Upon returning

Gamma gave me a hug. And a kiss.
“Good thing you’re back,” she said. “I had completely forgotten what you look like. All I could remember was that you have white hair, and you’re nice.”

Perfect day

Sunny, mostly sunny. A bit of fog on the way into work this morning but that cleared up early. Out walking at lunch, it was perfect. Absolutely no wind. The city of Vienna was perfectly still, and silent. The air temperature was cool but still warm enough to walk around in a suit without a coat.
Still.
Just walking around in the stillness. There were no cars on the street and no people on the sidewalks.
Or in the stores. No one said anything, and when the streetcar went by it didn’t make a sound.
It was like being deaf.
I went into a small supermarket and helped myself to a sandwich, leaving a euro ninety-nine on the cash register.
I ate the sandwich as I walked through an outdoor market marveling at the spicey red peppers and orange pumpkins. Big dates and figs and nice looking fat pears.
I bought eight sweet potatoes for Thanksgiving. They cost fifteen euro, for eight lousy sweet potatoes. I placed the bills underneath a pomegranate so they wouldn’t blow away in case the wind started up.
Just me, and eight sweet potatoes.

Dice

We play dice. In turns, we take five dice in our hands and toss them into a round black plastic tray with green felt along the bottom. According to the rules we collect points and advance or lose. We talk trash. Especially Gamma, she totally started the trash talking. Gamma gets some amazing rolls.

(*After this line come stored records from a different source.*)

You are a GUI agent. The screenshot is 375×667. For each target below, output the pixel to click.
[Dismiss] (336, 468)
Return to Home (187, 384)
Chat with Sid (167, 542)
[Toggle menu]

The day before yesterday, a grey November evening, we were playing. Four people, five dice, thrown over and over. On one of my turns, I threw the dice and when they came to a stop one was balanced on its corner. Sometimes they will come to a rest against the wall of the tray, you know, and you can slap the tabletop and they will fall over onto one side. But no matter how I slapped the table, this die stayed on its corner. And it wasn’t even touching a wall.

In all our years of dice playing, none of us had ever seen such a thing. You can’t balance a die on its corner even if you try, not even on felt.

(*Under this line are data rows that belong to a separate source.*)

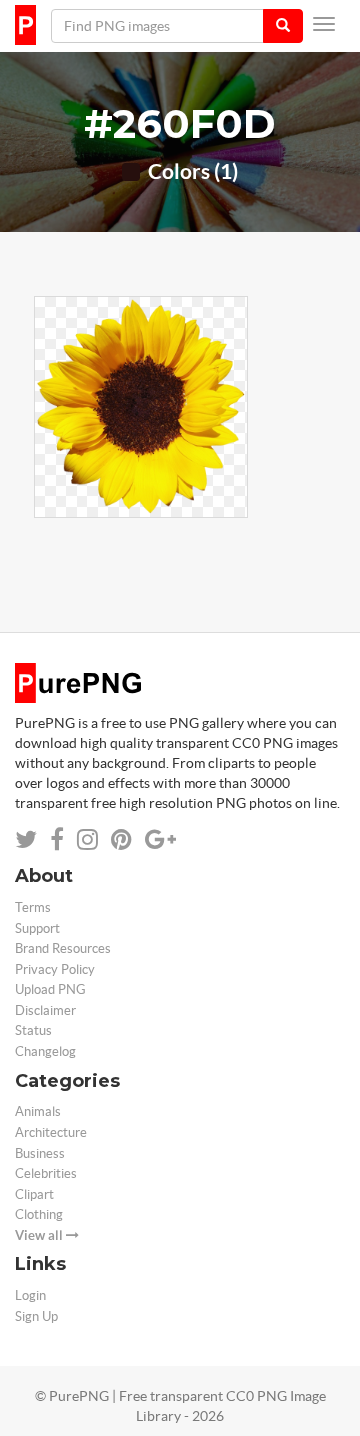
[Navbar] (324, 24)
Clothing (39, 1214)
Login (30, 1295)
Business (40, 1153)
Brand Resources (63, 948)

One or two rolls later, it happened again!

Then it stopped.

The next morning, my mother called early to say my father had passed away.

Two ideas walk into a bar

There is the one idea, to sit on a chair in the garden and watch the sunset and maybe see a bat or falling star, and it is in bed with another idea, to demolish a failed casino with dynamite. The idea to sit on a chair in the garden and watch the sunset and maybe see a bat or falling star moves closer to the idea to demolish a failed casino with dynamite, but not so close that they are touching. It leaves at least an inch between them at all points because if it gets too close the second idea might push it away or go sleep in another bed. It might not, too, but the idea to sit on a chair in the garden and watch the sunset and maybe see a bat or falling star never knows; it lies there in bed and can’t fall asleep.
“Why are you sighing so loudly?” says the idea to demolish a failed casino with dynamite.
“I am only breathing,” says the first idea.